In Australia, Zero Robotics – which is free for high schools students to participate – has grown significantly each year, from 10 school teams participating in 2015/16, to 55 teams participating in the 2017/18 competition, all from NSW.
For the 2018/19 competition, the University of Sydney has expanded the competition again, this time beyond NSW’s borders.
“We are thrilled to open up the competition to schools from across Australia – this is a once-in-a-lifetime opportunity for students to control robots in space,” saidv University of Sydney executive director of space engineering, Warwick Holmes.
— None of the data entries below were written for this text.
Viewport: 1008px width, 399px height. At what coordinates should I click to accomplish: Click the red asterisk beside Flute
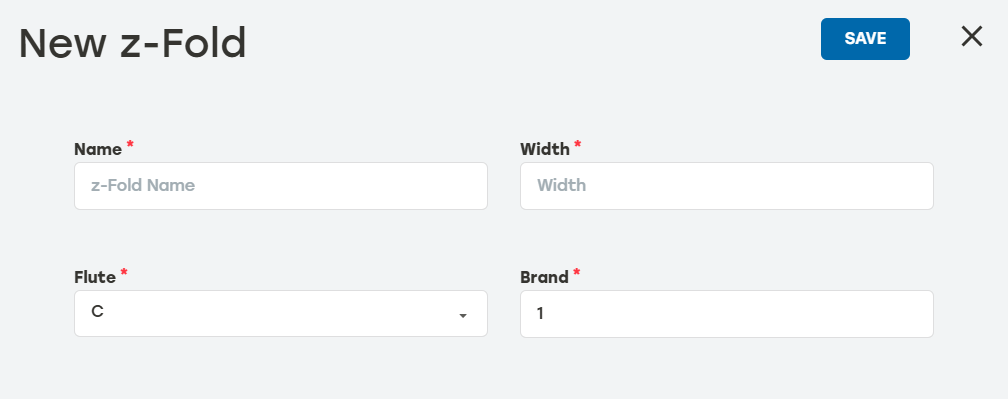click(x=124, y=273)
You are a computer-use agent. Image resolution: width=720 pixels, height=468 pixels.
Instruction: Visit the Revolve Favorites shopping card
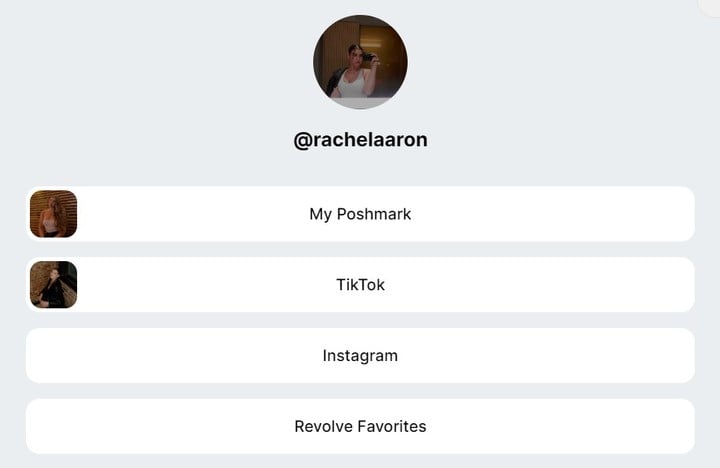(360, 426)
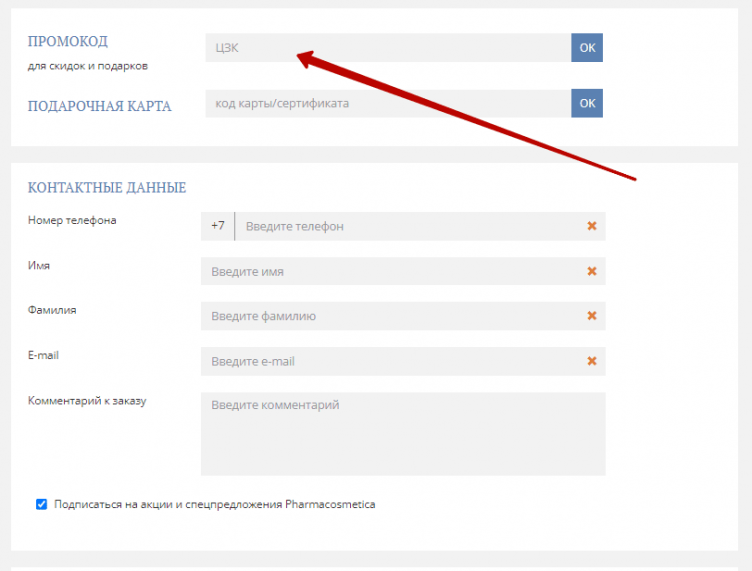Click the 'Подписаться на акции' label text
The height and width of the screenshot is (571, 752).
(215, 504)
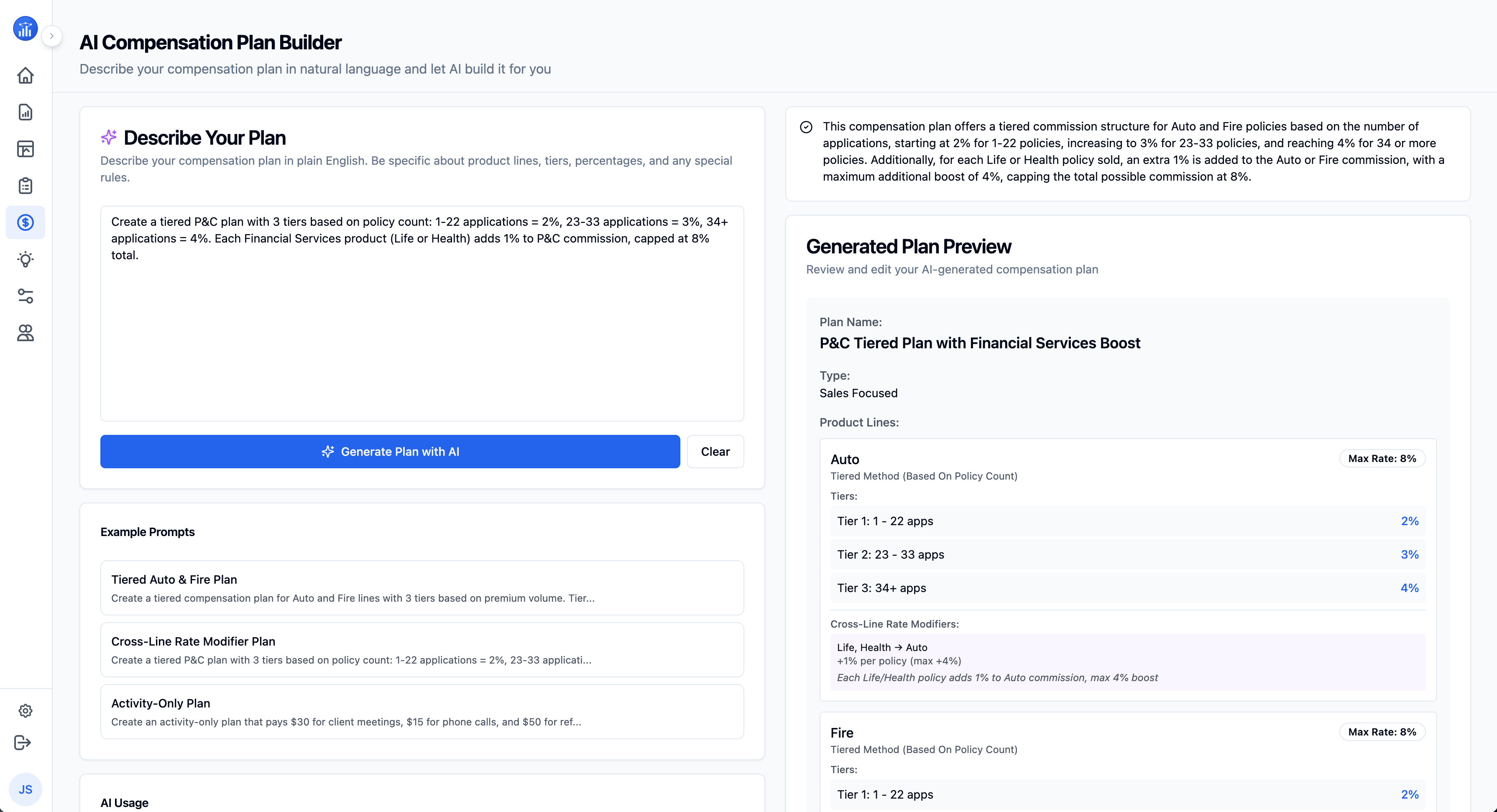Open the clipboard list icon in sidebar
Viewport: 1497px width, 812px height.
click(25, 186)
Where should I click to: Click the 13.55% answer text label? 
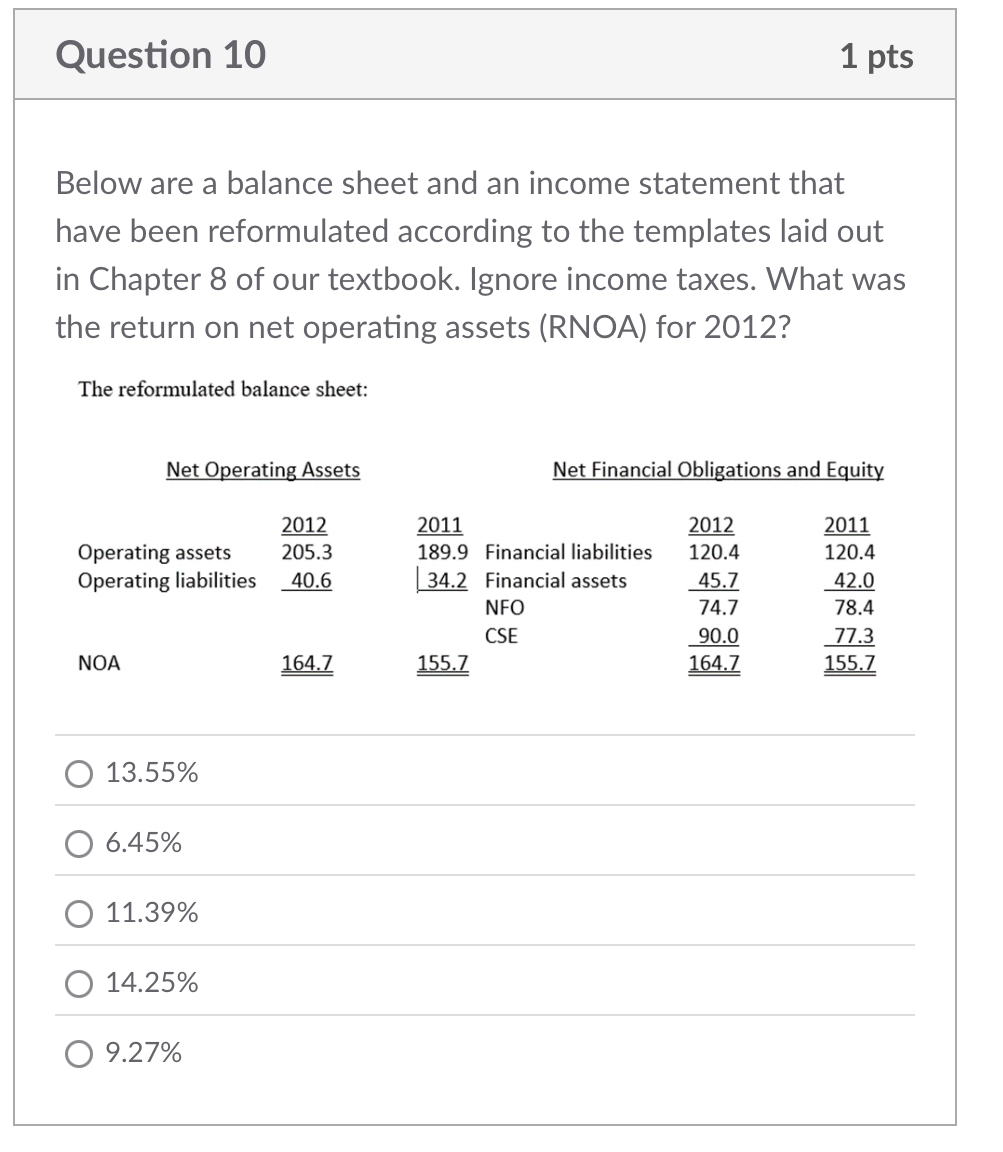(x=150, y=772)
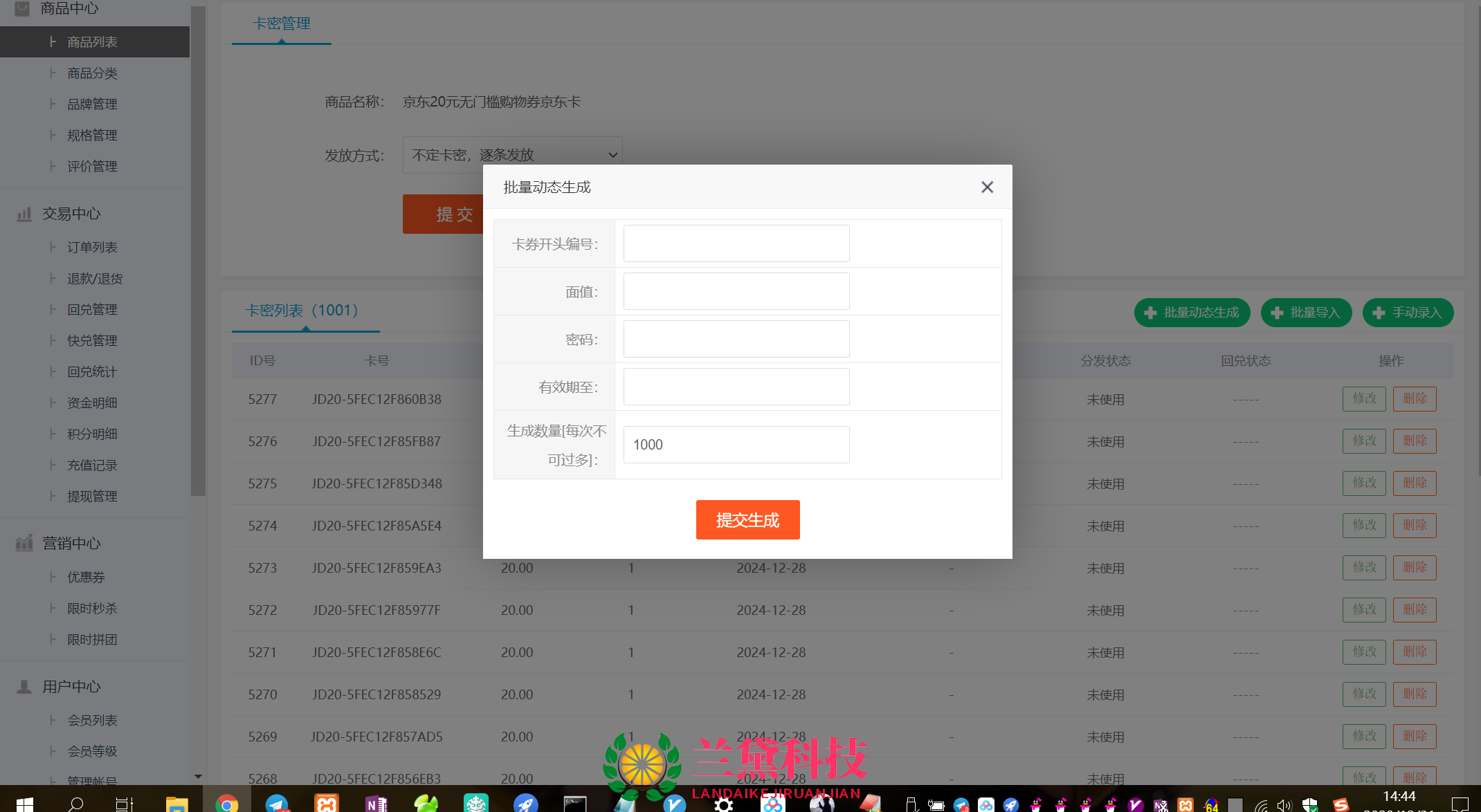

“Over the past three years, we’ve seen NSW schools perform particularly well in the competition – with many of the schools making it through to the finals where they have had the exciting opportunity to participate in a final run in zero gravity in the ISS with assistance from the astronauts on board.
“Australia is the only country who has had significant growth in the number of participating high school teams and continues to punch above its weight in terms of making and placing in the finals competition. With even more teams participating going forward, we expect Australia’s strong performance in Zero Robotics to continue.”
There has already been interest from schools around the country, including St John’s Regional College in Dandenong, Victoria.
St John’s Regional College Contemporary Learning Leader Dion Spoljar said his students were really excited to be taking part in the competition this year.
“The possibility of having student-written codes uploaded to the ISS has certainly generated a buzz at our College and our students are very much looking forward to this experience.
“Getting students more involved and passionate about STEM learning and allowing them to have a hands-on, real life application in this field is one of the challenges of modern education. Challenging students to program robots to solve challenges in a microgravity environment, as well as to strategise in this international competition, gives us an excellent avenue for developing 21st century mind-sets,” said Mr Spoljar.
The Zero Robotics competition will kick off in Term 2 this year, with the final championship event on-board the ISS to be held in early 2019.
Current University of Sydney engineering and information technologies students will mentor the high school students virtually, providing online resources and ongoing training throughout the year.
Over nine months, mentors will guide the teams through the process of learning the computer code, maths and physics behind the motion of the robots, while also helping students develop other valuable skills including teamwork and effective communication.